Антиимпералистический
мой стишок мне понравился. Удивил меня и сам факт, что я худо-бедно зарифмовал строчки
сходу — без раздумий. Размер выдержал — это я слышал. И на следующий день продолжил
это занятие, только уже почему-то на русском языке. Опять досталось от меня империалистам.
Врезал им тремя строфами в лесенку — от этого сочинения так и несло интонациями
и ритмами Маяковского! Кажется, мы тогда проходили «Стихи о советском паспорте».
Но и тут я не угомонился — пафос меня не
оставил: выдал еще четыре строфы — на этот раз с рефреном в каждой четвертой строке:
«Мы — комсомолия!»
Со
всей этой хренотенью, которую при публичном прочтении
на переменке одобрили некоторые мои одноклассники, я и поперся
в городскую библиотеку, где тогда заседало местное ЛИТО.
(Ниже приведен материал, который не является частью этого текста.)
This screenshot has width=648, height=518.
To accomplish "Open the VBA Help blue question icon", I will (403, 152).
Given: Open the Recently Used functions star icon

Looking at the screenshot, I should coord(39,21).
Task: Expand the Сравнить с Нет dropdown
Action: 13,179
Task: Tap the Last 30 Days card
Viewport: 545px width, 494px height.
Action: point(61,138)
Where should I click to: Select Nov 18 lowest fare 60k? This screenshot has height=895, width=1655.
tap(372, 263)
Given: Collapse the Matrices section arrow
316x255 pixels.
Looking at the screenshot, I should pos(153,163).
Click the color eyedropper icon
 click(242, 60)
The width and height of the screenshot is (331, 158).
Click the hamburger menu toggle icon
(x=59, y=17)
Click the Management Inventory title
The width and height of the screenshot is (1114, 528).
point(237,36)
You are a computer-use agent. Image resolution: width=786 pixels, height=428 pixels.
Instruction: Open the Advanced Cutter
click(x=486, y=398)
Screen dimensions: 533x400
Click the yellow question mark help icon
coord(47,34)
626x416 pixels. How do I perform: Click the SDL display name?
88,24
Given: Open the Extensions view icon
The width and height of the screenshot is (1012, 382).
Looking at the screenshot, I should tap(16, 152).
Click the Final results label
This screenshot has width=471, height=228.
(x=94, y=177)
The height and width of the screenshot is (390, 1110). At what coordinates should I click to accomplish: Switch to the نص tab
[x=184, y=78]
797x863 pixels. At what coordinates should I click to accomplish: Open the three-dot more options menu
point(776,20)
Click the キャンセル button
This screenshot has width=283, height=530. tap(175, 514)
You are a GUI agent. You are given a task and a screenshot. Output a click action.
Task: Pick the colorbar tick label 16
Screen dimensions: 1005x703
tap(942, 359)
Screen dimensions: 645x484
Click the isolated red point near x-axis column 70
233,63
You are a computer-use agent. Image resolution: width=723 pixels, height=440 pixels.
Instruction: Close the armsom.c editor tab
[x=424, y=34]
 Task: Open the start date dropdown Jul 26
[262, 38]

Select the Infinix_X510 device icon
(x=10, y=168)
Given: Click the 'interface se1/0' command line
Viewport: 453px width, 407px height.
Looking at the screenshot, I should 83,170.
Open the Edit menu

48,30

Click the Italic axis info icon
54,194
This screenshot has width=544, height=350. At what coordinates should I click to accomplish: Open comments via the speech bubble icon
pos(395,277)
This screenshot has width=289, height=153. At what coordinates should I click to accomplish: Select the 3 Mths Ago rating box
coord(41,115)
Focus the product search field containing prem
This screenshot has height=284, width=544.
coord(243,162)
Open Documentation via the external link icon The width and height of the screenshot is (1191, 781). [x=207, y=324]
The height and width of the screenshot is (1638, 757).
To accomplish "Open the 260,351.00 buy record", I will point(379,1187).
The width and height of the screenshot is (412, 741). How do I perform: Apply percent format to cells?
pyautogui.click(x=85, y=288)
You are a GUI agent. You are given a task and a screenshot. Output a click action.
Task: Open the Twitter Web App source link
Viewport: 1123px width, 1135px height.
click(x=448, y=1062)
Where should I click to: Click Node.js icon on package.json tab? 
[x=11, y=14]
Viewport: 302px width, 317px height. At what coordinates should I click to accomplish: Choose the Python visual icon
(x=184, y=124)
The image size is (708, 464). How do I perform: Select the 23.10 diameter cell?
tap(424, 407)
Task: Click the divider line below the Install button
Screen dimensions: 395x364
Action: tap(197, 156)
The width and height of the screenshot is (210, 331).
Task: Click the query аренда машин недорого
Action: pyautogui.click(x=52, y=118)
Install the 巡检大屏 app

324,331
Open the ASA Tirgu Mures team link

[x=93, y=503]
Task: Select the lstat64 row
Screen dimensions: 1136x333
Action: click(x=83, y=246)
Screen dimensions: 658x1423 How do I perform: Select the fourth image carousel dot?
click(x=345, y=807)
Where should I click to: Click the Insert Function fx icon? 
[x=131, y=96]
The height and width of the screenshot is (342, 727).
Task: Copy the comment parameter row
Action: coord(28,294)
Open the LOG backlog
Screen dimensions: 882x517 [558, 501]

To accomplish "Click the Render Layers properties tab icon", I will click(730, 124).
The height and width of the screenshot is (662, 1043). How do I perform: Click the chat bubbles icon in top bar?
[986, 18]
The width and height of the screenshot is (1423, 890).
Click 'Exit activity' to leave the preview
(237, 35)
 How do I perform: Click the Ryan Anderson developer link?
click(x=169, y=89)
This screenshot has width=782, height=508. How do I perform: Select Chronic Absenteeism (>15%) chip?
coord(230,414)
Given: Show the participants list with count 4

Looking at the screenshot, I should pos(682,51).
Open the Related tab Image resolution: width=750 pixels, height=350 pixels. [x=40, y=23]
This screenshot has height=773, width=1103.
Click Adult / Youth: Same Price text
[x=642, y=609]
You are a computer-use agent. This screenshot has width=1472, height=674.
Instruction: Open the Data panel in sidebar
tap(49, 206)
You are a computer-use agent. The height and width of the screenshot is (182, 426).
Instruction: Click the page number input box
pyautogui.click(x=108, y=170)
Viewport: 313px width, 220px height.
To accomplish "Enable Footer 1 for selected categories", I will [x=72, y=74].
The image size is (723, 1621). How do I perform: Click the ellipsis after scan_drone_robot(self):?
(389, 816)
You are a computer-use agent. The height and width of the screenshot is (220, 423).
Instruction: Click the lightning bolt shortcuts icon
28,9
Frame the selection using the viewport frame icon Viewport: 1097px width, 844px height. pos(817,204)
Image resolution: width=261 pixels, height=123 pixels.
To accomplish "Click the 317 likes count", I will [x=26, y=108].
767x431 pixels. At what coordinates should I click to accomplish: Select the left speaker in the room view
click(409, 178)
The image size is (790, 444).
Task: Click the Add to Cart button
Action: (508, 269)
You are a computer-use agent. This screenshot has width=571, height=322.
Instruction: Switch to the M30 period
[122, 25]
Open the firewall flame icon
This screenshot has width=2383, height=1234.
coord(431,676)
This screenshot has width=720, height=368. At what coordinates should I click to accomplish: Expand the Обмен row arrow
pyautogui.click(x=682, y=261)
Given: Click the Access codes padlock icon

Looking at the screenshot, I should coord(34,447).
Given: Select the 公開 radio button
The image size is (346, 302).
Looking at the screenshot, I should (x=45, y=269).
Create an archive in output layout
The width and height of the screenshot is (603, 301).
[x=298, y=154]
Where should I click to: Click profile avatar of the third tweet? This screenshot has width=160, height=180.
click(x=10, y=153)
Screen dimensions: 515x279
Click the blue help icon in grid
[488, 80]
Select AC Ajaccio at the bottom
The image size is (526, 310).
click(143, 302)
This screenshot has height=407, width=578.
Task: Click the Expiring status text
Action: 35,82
Не могу вспомнить, кто меня надоумил это сделать.
В
ЛИТО меня встретили вполне приветливо и даже весело. Похвалили за комсомольский
азарт, хотя я еще членом ВЛКСМ не был. Объявили, что я — самый молодой участник
ЛИТО, а посему в ближайшую субботу буду своим чтением открывать большой литературный
городской вечер. Полный азартного огня, я к субботе сочинил стишок о природе. Мне
было велено читать его вслед за моей «комсомолией». Прочитал. Получил свою толику
аплодисментов. Думаю, народ был вежливый — не стали обижать юного придурка. Как и мои одноклассники,
растерянно иногда называвшие меня поэтом. На их лицах при этом отражалось недоумение:
вроде бы нормальный парень, сразу в нескольких видах спорта себя пробующий, а дурью мается.
ЛИТО
тем временем закрылось на летние каникулы. И я вдруг за летними пляжами и очередной
поездкой к бабушке в Грузию позабыл свои занятия стихоплетеньем,
так что осенью на собрания в ЛИТО уже не заглядывал. Иногда
пописывал стишки про зимние «деревья в холодном дыму», про то, что мне их жаль,
«не знаю — почему». Или стишки в классную стенгазету, в номер, посвященный нашим
спортсменам, а класс был очень спортивный!
И
потом приплелся — уже в восемнадцатилетнем возрасте — с
другими стишками, где, помнится, рифмовал Канта с «музыкантом», не умея объяснить,
к чему приплел философа в свое стихотворение. За что был круто раскритикован. Правда,
был позже снисходительно привечен за лирическое произведение, завершавшееся грустными
строчками:
Мелкие
дождинки
На
лицо садятся…
Видно,
мне от Нинки
Писем
не дождаться.
Спасибо
этой самой Нинке — меня признали в ЛИТО автором нескольких лирических стихотворений!
Но
замечу, что к тому времени «крокодилы» и «перцы» уже давно выписывать перестали,
а вот журнал «Литературная Грузия» мама мне, еще мариупольскому школьнику, выписывала,
и что-то похожее на вразумительные стихи из будущего моего цикла о художнике Пиросмани на свет появлялось. Пожалуй, это и были мои первые
стихи, которые я мог бы назвать стихами, а мои «антиимпериалистические» сочинения
семиклассника я не помню и сожалений по этому поводу не испытываю.